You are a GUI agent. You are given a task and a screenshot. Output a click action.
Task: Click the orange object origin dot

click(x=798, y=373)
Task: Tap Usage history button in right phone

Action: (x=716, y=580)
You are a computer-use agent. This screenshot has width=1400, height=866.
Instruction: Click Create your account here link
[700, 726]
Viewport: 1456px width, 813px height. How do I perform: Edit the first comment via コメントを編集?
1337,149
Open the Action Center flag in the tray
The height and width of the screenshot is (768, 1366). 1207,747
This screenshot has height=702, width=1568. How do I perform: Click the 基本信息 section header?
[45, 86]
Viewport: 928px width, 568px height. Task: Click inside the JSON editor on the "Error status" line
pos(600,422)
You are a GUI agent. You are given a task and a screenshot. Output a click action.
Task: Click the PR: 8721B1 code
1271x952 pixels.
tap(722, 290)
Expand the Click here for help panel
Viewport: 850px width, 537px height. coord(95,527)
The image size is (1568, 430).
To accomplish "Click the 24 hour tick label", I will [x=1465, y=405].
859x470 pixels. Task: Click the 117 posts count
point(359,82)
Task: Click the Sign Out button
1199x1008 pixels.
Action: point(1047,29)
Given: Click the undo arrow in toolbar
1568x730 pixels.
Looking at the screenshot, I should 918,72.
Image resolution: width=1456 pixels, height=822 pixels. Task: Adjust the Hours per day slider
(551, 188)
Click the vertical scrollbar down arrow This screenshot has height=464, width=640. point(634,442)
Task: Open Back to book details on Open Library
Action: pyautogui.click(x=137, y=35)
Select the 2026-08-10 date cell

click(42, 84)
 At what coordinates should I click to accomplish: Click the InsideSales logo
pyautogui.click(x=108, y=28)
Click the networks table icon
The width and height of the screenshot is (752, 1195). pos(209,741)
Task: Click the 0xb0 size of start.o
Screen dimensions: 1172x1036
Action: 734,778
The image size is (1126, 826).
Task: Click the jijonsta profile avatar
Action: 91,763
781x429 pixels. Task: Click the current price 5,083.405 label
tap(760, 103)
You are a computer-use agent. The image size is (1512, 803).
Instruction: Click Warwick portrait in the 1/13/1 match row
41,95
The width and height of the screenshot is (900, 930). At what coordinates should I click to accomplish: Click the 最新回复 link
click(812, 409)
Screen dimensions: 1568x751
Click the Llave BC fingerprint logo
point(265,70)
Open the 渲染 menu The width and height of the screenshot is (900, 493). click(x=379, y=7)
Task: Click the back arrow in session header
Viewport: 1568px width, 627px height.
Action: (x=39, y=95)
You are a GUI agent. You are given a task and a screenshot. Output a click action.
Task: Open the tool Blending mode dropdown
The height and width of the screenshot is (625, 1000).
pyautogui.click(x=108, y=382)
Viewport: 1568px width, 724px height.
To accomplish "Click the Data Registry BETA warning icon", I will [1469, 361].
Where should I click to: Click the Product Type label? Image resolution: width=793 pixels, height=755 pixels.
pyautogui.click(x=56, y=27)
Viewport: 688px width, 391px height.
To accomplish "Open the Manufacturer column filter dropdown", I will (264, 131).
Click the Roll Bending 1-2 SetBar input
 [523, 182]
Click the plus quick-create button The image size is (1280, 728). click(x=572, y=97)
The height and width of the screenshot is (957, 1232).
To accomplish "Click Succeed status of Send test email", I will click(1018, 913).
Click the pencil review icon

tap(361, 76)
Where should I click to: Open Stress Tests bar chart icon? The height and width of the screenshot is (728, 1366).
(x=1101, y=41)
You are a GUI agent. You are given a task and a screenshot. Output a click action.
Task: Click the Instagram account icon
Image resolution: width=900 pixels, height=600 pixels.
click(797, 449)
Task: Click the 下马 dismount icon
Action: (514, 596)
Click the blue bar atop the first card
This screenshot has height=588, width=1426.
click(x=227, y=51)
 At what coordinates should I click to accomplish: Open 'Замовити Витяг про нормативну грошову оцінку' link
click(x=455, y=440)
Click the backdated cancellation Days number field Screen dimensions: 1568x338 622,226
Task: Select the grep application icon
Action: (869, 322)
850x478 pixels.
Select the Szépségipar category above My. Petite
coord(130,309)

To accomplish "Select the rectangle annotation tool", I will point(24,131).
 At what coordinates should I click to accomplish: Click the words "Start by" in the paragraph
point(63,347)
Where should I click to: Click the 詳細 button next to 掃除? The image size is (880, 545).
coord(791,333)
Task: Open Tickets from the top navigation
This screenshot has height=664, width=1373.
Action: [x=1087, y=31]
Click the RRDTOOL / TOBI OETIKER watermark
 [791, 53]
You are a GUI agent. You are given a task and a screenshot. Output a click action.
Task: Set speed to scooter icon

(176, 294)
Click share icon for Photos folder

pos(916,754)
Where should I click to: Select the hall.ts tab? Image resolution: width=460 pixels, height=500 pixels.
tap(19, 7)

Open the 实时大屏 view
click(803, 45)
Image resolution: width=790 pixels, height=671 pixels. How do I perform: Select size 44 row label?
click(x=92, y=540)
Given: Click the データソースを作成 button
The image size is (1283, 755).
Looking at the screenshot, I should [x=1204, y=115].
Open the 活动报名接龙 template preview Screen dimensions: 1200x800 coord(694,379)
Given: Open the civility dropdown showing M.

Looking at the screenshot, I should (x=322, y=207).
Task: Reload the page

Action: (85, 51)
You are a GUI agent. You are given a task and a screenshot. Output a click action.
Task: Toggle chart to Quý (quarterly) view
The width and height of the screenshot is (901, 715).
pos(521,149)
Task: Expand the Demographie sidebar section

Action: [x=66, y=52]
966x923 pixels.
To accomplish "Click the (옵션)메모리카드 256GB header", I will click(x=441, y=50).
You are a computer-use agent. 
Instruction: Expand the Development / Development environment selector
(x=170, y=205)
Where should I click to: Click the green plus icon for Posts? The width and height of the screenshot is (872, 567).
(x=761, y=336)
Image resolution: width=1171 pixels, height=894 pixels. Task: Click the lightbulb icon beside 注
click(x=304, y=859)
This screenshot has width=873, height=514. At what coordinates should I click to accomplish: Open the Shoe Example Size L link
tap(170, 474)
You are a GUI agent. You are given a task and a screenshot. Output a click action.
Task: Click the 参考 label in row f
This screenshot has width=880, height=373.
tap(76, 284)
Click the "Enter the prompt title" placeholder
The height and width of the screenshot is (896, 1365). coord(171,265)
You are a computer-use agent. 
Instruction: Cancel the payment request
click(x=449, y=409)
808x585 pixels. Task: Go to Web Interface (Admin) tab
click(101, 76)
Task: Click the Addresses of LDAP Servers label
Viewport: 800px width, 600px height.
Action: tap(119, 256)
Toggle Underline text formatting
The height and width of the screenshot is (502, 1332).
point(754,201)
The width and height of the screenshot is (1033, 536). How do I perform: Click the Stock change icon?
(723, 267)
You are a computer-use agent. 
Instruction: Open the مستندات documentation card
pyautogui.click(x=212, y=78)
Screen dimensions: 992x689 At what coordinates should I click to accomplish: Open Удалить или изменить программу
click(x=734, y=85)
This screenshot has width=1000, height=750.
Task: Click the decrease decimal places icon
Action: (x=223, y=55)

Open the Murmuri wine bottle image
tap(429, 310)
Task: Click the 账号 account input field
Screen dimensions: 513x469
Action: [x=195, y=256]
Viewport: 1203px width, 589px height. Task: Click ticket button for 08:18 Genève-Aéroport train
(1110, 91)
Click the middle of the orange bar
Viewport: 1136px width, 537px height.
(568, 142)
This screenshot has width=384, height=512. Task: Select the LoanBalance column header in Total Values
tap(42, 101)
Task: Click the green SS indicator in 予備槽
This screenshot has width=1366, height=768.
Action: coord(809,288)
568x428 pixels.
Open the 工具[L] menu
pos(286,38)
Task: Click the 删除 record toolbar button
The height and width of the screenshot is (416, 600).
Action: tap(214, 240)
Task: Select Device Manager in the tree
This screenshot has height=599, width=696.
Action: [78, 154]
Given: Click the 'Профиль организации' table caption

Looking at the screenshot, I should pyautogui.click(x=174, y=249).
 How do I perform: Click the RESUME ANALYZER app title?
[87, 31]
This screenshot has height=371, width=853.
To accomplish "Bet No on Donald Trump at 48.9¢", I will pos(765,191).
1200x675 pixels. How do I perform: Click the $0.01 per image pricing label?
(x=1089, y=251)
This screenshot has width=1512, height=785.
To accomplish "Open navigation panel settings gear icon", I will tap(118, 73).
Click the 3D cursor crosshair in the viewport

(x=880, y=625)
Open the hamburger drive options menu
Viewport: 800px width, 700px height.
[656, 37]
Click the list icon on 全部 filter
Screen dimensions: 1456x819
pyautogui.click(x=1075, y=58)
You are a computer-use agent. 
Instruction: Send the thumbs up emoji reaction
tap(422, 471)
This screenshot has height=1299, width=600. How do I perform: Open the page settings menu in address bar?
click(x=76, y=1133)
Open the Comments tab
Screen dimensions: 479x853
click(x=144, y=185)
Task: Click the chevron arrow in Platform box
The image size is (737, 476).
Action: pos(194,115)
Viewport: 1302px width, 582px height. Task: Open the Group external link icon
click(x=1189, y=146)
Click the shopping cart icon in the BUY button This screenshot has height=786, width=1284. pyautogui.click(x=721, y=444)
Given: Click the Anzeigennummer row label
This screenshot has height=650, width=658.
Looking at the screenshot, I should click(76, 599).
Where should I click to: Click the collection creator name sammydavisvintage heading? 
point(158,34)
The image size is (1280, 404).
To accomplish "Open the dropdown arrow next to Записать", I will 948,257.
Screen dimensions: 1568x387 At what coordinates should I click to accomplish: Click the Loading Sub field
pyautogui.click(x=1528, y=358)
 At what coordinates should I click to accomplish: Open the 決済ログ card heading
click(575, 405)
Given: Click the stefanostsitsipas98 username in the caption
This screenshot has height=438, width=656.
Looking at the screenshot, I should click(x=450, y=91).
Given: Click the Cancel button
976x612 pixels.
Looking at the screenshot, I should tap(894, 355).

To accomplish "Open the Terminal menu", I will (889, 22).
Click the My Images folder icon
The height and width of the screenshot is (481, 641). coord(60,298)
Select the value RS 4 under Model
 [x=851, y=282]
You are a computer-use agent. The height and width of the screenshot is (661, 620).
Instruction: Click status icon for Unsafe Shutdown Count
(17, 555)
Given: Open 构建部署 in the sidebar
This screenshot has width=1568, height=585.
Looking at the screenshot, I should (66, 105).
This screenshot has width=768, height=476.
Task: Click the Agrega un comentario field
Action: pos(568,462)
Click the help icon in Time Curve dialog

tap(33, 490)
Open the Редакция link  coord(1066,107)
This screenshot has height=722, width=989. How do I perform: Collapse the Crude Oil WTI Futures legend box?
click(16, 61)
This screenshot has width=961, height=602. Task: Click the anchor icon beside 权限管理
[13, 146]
-*-*-
What the exercise asks: Each line in the listing above that contains "navigation" should be copied.

Output of the task:
Task: Open Tickets from the top navigation
To accomplish "Open navigation panel settings gear icon", I will tap(118, 73).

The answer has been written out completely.